Charles Dunoyer (Barthélemy-Charles-Pierre-Joseph Dunoyer de Segonzac, 20 May 1786, Carennac, Quercy (now in Lot) – 4 December 1862, Paris) was a French liberal economist.
Dunoyer gave one of the earliest theories of economic cycle, building on the theory of periodic crises of Jean Charles Léonard de Sismondi, and introducing the notion of the economy periodically cycling between two phases.
Together with Charles Comte, in 1814, Dunoyer founded the journal Le Censeur, a platform for liberal ideas. Dunoyer would also publish a variety of books on political economy, among them De la Liberté du travail (1845, On the freedom of labour).
Dunoyer was a member of the Académie des Sciences morales et politiques of the Institut de France.
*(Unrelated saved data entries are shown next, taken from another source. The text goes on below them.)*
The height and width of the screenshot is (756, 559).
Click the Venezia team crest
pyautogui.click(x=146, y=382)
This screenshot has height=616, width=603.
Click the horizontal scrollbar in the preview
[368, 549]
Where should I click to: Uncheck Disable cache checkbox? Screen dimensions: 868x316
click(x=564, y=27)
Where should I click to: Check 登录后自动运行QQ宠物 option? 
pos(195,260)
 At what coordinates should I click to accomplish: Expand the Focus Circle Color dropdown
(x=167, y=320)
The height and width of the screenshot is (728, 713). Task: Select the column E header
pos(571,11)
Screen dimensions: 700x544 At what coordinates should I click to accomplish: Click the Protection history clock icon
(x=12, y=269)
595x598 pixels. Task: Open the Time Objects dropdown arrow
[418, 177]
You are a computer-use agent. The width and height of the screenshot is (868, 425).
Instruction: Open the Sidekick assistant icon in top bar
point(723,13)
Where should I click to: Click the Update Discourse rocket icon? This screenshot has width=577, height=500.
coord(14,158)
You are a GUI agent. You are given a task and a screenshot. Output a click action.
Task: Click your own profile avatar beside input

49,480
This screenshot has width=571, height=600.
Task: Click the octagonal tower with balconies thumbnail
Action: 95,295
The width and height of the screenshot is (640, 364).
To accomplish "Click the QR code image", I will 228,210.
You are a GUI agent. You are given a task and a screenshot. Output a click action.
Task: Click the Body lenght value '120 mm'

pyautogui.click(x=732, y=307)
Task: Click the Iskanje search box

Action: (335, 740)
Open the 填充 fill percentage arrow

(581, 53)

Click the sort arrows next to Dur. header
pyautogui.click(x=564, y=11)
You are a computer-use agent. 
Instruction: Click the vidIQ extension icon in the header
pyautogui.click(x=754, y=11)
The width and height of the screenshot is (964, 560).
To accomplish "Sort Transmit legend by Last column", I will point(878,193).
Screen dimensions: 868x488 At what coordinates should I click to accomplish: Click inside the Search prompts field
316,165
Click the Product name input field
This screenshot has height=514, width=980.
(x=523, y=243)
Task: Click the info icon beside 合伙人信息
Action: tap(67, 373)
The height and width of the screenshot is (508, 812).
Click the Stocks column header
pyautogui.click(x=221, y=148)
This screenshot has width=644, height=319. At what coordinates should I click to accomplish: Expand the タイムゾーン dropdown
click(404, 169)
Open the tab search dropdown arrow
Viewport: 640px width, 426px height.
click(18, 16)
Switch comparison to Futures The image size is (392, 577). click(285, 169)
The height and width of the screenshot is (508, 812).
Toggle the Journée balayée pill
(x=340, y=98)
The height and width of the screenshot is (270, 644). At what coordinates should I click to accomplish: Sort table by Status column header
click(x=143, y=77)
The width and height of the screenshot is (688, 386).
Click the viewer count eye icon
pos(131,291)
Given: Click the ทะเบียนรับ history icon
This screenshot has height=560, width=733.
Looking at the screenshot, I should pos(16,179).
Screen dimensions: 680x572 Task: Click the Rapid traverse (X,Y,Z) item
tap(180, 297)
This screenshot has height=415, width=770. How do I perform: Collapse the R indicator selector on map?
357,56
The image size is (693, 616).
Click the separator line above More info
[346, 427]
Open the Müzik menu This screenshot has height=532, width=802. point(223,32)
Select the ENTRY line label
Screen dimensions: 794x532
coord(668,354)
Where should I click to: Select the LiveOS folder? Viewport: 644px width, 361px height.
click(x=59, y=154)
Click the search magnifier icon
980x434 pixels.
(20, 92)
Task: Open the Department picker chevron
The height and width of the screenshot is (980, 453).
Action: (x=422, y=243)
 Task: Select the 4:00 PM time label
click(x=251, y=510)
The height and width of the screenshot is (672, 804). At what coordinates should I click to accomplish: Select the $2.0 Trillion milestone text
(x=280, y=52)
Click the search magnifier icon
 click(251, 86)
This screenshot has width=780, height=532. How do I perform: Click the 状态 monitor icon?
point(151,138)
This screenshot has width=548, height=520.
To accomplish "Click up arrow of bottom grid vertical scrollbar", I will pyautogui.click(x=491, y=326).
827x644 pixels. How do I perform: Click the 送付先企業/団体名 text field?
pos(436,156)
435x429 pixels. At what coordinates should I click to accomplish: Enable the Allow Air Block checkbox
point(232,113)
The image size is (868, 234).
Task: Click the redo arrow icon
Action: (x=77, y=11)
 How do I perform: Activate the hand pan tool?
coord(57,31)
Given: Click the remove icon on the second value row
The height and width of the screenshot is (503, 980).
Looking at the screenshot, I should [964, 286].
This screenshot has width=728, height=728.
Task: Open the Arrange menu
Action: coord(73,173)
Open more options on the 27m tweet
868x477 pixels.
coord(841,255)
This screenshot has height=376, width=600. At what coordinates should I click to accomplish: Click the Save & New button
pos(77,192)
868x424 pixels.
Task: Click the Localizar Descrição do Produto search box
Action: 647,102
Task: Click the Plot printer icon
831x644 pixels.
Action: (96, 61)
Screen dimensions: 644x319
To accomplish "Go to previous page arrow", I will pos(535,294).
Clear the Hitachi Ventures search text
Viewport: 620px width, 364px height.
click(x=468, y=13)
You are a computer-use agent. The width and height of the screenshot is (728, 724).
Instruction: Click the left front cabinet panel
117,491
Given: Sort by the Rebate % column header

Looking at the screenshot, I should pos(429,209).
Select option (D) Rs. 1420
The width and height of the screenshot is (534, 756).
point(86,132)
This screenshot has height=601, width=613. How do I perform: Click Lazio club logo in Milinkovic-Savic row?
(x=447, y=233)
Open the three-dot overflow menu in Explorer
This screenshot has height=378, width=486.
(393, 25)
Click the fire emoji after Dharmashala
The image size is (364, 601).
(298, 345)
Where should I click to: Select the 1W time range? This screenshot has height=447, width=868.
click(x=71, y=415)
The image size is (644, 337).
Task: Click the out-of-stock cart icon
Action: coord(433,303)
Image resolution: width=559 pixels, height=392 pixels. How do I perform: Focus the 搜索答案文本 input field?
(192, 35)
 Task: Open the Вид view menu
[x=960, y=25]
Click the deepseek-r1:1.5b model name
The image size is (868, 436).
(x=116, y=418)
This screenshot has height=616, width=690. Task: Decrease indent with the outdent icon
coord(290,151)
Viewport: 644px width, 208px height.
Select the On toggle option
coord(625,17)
He was also a member of the Conseil d'État of the Second Republic. While many know of the less than amiable relationship between Auguste Comte and Saint-Simon, there is much less knowledge of the more amiable twenty-five-year-long relationship between Auguste Comte and Charles Dunoyer. The latter relationship is discussed most fully by libertarian Leonard Liggio in "Charles Dunoyer and French Classical Liberalism".
In his dissertation in "book form" online, economist David Hart cites Liggio as the person who motivated him to focus on Charles Dunoyer and his partner, Charles Comte. Auguste Comte's intellectual biographer, Mary Pickering, also cites a review of Liggio's article when she too mentions this relationship. Dunoyer is also mentioned in the opening sentences of the entry on slavery by the Comtist, John Kells Ingram in both the ninth, or scholar's edition, of the Encyclopædia Britannica and the later eleventh edition as well. Although he is one of the over 550 "worthies" cited in Auguste Comte's Calendar of Great Men (1849), Dunoyer is primarily cited as a substitute for Adam Smith.